___ Отрывок ___

Посмотрим на ноги служанок злой ведьмы. Морские свинки обуты в ореховые скорлупки. С чего бы это? Конечно можно представить, что Гауф просто придумал скорлупки для пущей сказочности. Ну, там, если летающие замки придумываются, великаны, драконы – то почему бы не скорлупки? Но… зачем? Великаны с драконами понятно, а скорлупки на ногах – уж больно бессмысленно кажется, нет? Но это только на первый взгляд.
А вот современникам Гауфа (а он может и мечтал, что его сказки будут через двести лет читать, но писал все-таки для людей, что вокруг ходят) все было понятно. Ведь каждая деталь в доме ведьмы подчеркивала ее чрезмерное, волшебное богатство и важность. Стеклянные полы одни чего стоят! Так и ореховые скорлупки на ногах служанок-морских свинок. Потому как это была не просто обувь, а униформа. Самой высокоценимой (и высокооплачиваемой) прислуги женского пола в Германии XVIII – начала XIX веков. Деревянные башмачки носили «голландские девушки» («holadndse meisjes» – «холандсе мейщес») – служанки-голландки. Так же как «швейцар» из швейцарского наемника превратился в обозначение должности привратника, так и «голландская девушка» стала символом образцовой горничной Европы на протяжении более ста лет.
Ну а на ногах у них были ореховые скорлупки… То есть деревянные туфельки.
Такие деревянные башмаки известны в Нидерландах примерно с XV века. Давным-давно, то есть. И то – в это время встречается их первое описание, но описание из разряда «ну, все едят горох, пасут коров и носят деревянную обувь». Ничего особенного, привычное дело. Так что лет сто к возрасту таких башмаков накинуть можно свободно.
Деревянная обувь, вообще говоря, не была чем-то необычным в Европе. Материала много, он легко обрабатывается (в отличии от той же кожи), воду не пропускает, дешево, опять таки… Удобно. Конечно, дерево, даже самое мягкое – а на башмачки шла древесина ивы и тополя – все-таки дерево, ходить приноровиться надо и то ноги здорово устают. Зато не страшно и потерять — в болоте, скажем, можно свободно оставить такие башмаки. А если сапог потеряешь? Ой, на него же год копить надо!
Сегодня голландские деревянные башмачки, благодаря рекламе и туристам, известны всему миру. Символом стали, вроде матрешки-балалайки. Так же и имя их всем известно – называются они «кломпы» («klompen» – «кломпен»). Ага, называются, да только…
Да только это название женских деревянных туфелек! И ни один приличный мужчина никакие «кломпы» на ногу не наденет. А наденет «холлеблокен» («holleblokken»), что можно перевести как «деревянные куски» – чурбаки, то есть.
Все это, выше написанное, чистая правда и любой голландец вам это подтвердит… если поймет о чем идет речь. Дело в том, что хотя деревянную обувь и поныне вполне себе носят, но для большинства она все же – устаревшее что-то, ну и рекламное. Так, для проверки, скажите-ка быстренько – сколько струн у балалайки? Ну вот в таком духе. И голландцы привычно уже именуют кломпами всю деревянную обувку. Тем более, что на туристические цели идут как раз кломпы: башмачки лакированные, раскрашенные и вообще – гламурненькие.

___

Обязательные задания
A: Отредактируйте текст о деревянных башмачках от «А вот современникам» до «есть деревянные туфельки.», заменив «униформа» на «форменная одежда».
B: Как мог бы продолжаться текст о деревянных башмачках? Допишите его, начав сразу после последнего предложения.

___ Фрагменты листинга ___

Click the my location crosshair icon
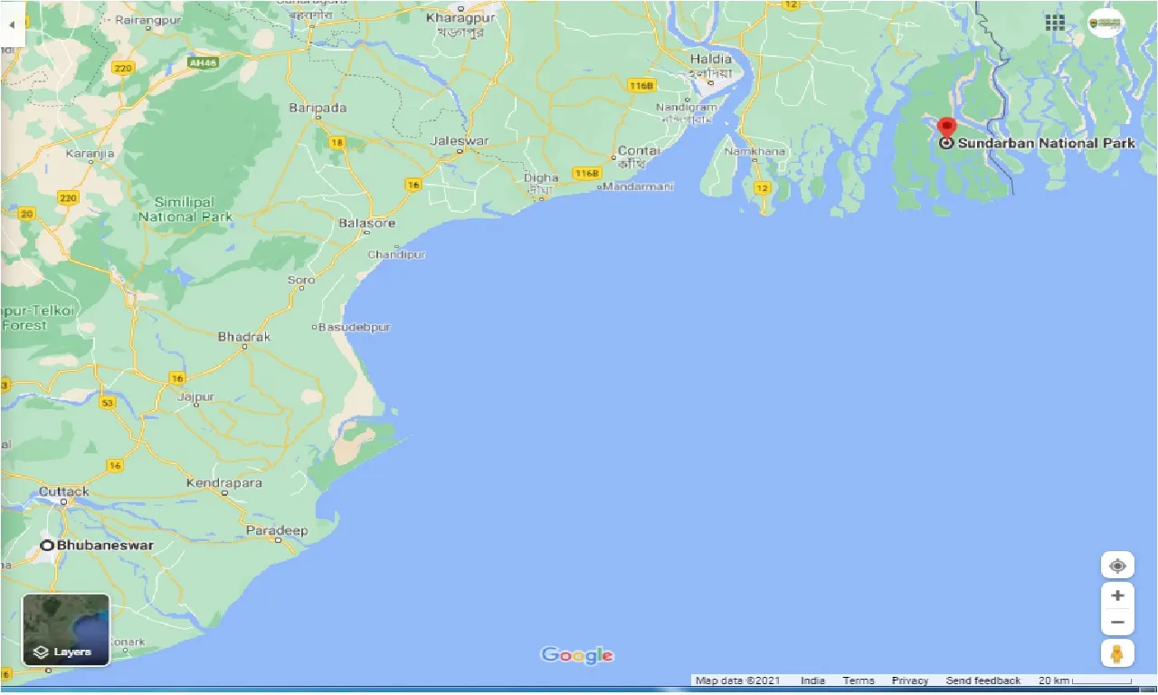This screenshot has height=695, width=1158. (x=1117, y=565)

___
___ Фрагменты листинга ___

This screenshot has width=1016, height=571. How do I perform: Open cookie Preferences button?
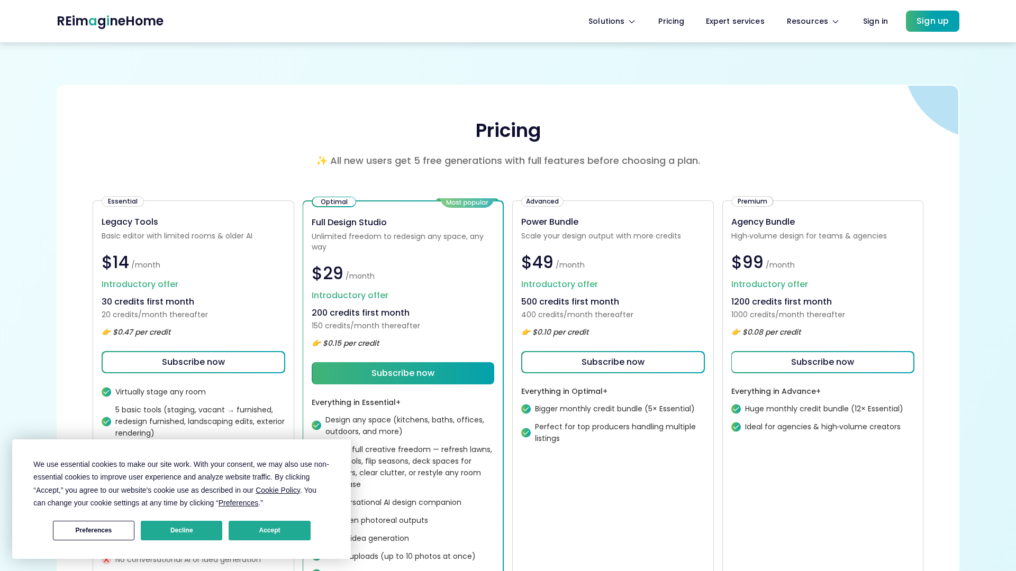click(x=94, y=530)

___

Ответы по заданиям
A:
А вот современникам Гауфа (а он может и мечтал, что его сказки будут через двести лет читать, но писал все-таки для людей, что вокруг ходят) все было понятно. Ведь каждая деталь в доме ведьмы подчеркивала ее чрезмерное, волшебное богатство и важность. Стеклянные полы одни чего стоят! Так и ореховые скорлупки на ногах служанок-морских свинок. Потому как это была не просто обувь, а форменная одежда. Самой высокоценимой (и высокооплачиваемой) прислуги женского пола в Германии XVIII – начала XIX веков. Деревянные башмачки носили «голландские девушки» («holadndse meisjes» – «холандсе мейщес») – служанки-голландки. Так же как «швейцар» из швейцарского наемника превратился в обозначение должности привратника, так и «голландская девушка» стала символом образцовой горничной Европы на протяжении более ста лет.
Ну а на ногах у них были ореховые скорлупки… То есть деревянные туфельки.

B:
Зато во фламандском диалекте это сохранилось в полном объеме. И там уж чурбаки для суровых мужиков и нарядненькие кломпы для милых барышень не путают.
Кстати, про «ходят». Да, как это не странно, но кломпы – я уж буду их так называть, для простоты – еще вполне себе употребимая обувь в некоторых районах Нидерландов и Бельгии. Не от бедности, конечно, а просто… Ну действительно удобно в ней. Не по асфальту с брусчаткой, конечно, а по мокрым пастбищам-полуболотам, развязшей глине и прочим таким условно проходимым местам.
Так что в перечне профессий Нидерландов до сих пор есть «мастер по изготовлению кломпов», правда учит на такое одно единственное училище в провинции Гелдерланд.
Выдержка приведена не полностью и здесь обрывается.